▶ [TASK BRIEF]: Your answer should consist of every line in the records that holds "computer".

[Collected data]
════════════════════
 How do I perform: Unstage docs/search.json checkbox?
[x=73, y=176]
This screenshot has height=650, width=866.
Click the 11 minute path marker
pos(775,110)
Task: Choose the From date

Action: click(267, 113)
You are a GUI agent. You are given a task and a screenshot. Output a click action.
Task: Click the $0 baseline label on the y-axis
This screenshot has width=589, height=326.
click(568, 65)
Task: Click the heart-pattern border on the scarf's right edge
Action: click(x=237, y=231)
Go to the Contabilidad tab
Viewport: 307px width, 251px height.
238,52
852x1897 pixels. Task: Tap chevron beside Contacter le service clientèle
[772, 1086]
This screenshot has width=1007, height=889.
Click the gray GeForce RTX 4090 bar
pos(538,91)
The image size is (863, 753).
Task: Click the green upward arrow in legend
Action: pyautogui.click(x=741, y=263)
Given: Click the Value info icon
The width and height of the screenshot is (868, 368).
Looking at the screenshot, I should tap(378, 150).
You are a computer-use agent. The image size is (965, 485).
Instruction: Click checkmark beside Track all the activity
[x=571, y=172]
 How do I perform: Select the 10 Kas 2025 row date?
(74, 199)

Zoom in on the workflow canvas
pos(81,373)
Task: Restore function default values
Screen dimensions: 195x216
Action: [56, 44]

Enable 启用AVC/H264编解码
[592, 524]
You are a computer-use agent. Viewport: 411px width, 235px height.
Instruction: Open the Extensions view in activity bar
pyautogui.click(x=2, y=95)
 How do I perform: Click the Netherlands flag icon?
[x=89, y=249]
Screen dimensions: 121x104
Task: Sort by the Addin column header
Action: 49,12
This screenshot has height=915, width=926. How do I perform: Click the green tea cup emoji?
════════════════════
▶ [YOUR SOLUTION]:
You are a computer-use agent. The image size is (965, 485).
You are a computer-use agent. Viewport: 411px width, 235px height.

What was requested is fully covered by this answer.